Daniil Turovsky writes: Around 10am on 14 August 2014, an unremarkable man walked into a café near Tishinskaya Square in Moscow. He ordered a coffee, sat down, opened up a cheap laptop and launched a few applications: a text editor, an app for encrypted chat, and a browser.
Then, he opened Twitter and wrote: “I’m resigning. I am ashamed of this government’s actions. Forgive me.”
The tweet immediately appeared on prime minister Dmitri Medvedev’s official Twitter account, visible to his 2.5m followers.
Taking a sip of his coffee, he wrote a few more tweets: “I will become a photographer.

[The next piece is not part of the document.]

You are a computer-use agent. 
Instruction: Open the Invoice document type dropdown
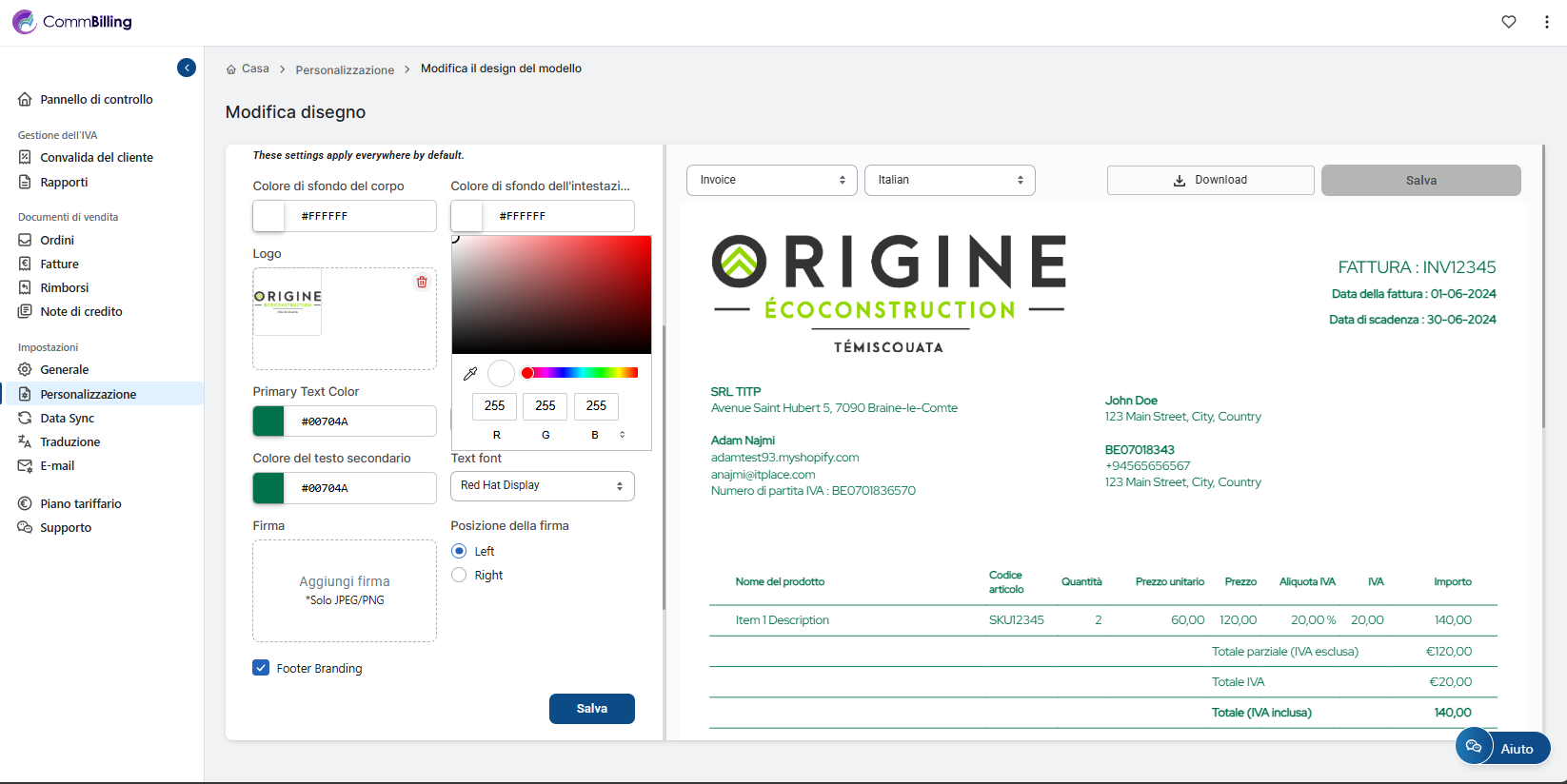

I’ve dreamed about it for some time”; “Vova [Putin]! You are wrong!”
The tweeter is a member of Anonymous International, better known as Shaltai Boltai (Humpty Dumpty in Russian), arguably the most famous hacker group in the country after claiming responsibility for a series of high-profile leaks.
In the past two years, they’ve gained access to documents detailing the Russian state’s game plan for a supposedly “grassroots” demonstration in Moscow in support of its actions in Crimea; details about how the Kremlin prepared Crimea’s secessionist referendum; and private emails allegedly belonging to Igor Strelkov, who claims he played a key role in organising the pro-Russian insurgency in Donetsk, Ukraine. [Continue reading…]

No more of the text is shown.